### Given entries:
******************************

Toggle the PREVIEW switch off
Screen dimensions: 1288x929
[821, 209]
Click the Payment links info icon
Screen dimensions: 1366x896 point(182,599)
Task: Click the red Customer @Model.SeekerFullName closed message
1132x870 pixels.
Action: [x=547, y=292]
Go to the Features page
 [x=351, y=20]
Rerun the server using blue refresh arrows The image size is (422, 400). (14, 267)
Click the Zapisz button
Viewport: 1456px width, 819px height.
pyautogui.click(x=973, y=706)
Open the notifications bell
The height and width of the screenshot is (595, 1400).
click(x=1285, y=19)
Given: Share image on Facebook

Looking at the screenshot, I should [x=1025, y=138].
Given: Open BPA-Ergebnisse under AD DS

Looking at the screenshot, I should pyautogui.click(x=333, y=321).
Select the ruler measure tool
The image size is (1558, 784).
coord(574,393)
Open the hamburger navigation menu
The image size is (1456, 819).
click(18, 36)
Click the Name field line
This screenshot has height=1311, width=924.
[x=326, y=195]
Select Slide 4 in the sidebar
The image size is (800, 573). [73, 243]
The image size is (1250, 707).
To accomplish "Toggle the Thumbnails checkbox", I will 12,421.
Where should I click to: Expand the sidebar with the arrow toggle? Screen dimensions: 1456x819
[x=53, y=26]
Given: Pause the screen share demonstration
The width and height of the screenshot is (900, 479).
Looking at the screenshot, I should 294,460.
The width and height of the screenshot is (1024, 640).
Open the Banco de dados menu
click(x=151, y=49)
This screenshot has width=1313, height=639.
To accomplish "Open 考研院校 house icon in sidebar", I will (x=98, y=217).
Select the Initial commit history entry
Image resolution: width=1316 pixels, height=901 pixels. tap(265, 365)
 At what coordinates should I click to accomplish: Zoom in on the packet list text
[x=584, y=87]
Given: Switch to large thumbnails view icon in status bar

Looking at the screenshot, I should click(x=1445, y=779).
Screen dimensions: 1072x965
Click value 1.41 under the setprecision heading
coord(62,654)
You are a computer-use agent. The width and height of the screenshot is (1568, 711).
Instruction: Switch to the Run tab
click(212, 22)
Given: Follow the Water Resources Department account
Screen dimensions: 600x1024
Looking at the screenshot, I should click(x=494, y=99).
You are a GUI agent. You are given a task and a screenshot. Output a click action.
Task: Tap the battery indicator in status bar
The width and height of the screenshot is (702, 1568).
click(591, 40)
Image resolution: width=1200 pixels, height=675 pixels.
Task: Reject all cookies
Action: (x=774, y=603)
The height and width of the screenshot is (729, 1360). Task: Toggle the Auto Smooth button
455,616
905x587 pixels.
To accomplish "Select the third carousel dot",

******************************

### Goal:
Reproduce all of the material above word for word, keeping every line in its original order.

### Expected answer:
Toggle the PREVIEW switch off
Screen dimensions: 1288x929
[821, 209]
Click the Payment links info icon
Screen dimensions: 1366x896 point(182,599)
Task: Click the red Customer @Model.SeekerFullName closed message
1132x870 pixels.
Action: [x=547, y=292]
Go to the Features page
 [x=351, y=20]
Rerun the server using blue refresh arrows The image size is (422, 400). (14, 267)
Click the Zapisz button
Viewport: 1456px width, 819px height.
pyautogui.click(x=973, y=706)
Open the notifications bell
The height and width of the screenshot is (595, 1400).
click(x=1285, y=19)
Given: Share image on Facebook

Looking at the screenshot, I should [x=1025, y=138].
Given: Open BPA-Ergebnisse under AD DS

Looking at the screenshot, I should pyautogui.click(x=333, y=321).
Select the ruler measure tool
The image size is (1558, 784).
coord(574,393)
Open the hamburger navigation menu
The image size is (1456, 819).
click(18, 36)
Click the Name field line
This screenshot has height=1311, width=924.
[x=326, y=195]
Select Slide 4 in the sidebar
The image size is (800, 573). [73, 243]
The image size is (1250, 707).
To accomplish "Toggle the Thumbnails checkbox", I will 12,421.
Where should I click to: Expand the sidebar with the arrow toggle? Screen dimensions: 1456x819
[x=53, y=26]
Given: Pause the screen share demonstration
The width and height of the screenshot is (900, 479).
Looking at the screenshot, I should 294,460.
The width and height of the screenshot is (1024, 640).
Open the Banco de dados menu
click(x=151, y=49)
This screenshot has width=1313, height=639.
To accomplish "Open 考研院校 house icon in sidebar", I will (x=98, y=217).
Select the Initial commit history entry
Image resolution: width=1316 pixels, height=901 pixels. tap(265, 365)
 At what coordinates should I click to accomplish: Zoom in on the packet list text
[x=584, y=87]
Given: Switch to large thumbnails view icon in status bar

Looking at the screenshot, I should click(x=1445, y=779).
Screen dimensions: 1072x965
Click value 1.41 under the setprecision heading
coord(62,654)
You are a computer-use agent. The width and height of the screenshot is (1568, 711).
Instruction: Switch to the Run tab
click(212, 22)
Given: Follow the Water Resources Department account
Screen dimensions: 600x1024
Looking at the screenshot, I should click(x=494, y=99).
You are a GUI agent. You are given a task and a screenshot. Output a click action.
Task: Tap the battery indicator in status bar
The width and height of the screenshot is (702, 1568).
click(591, 40)
Image resolution: width=1200 pixels, height=675 pixels.
Task: Reject all cookies
Action: (x=774, y=603)
The height and width of the screenshot is (729, 1360). Task: Toggle the Auto Smooth button
455,616
905x587 pixels.
To accomplish "Select the third carousel dot",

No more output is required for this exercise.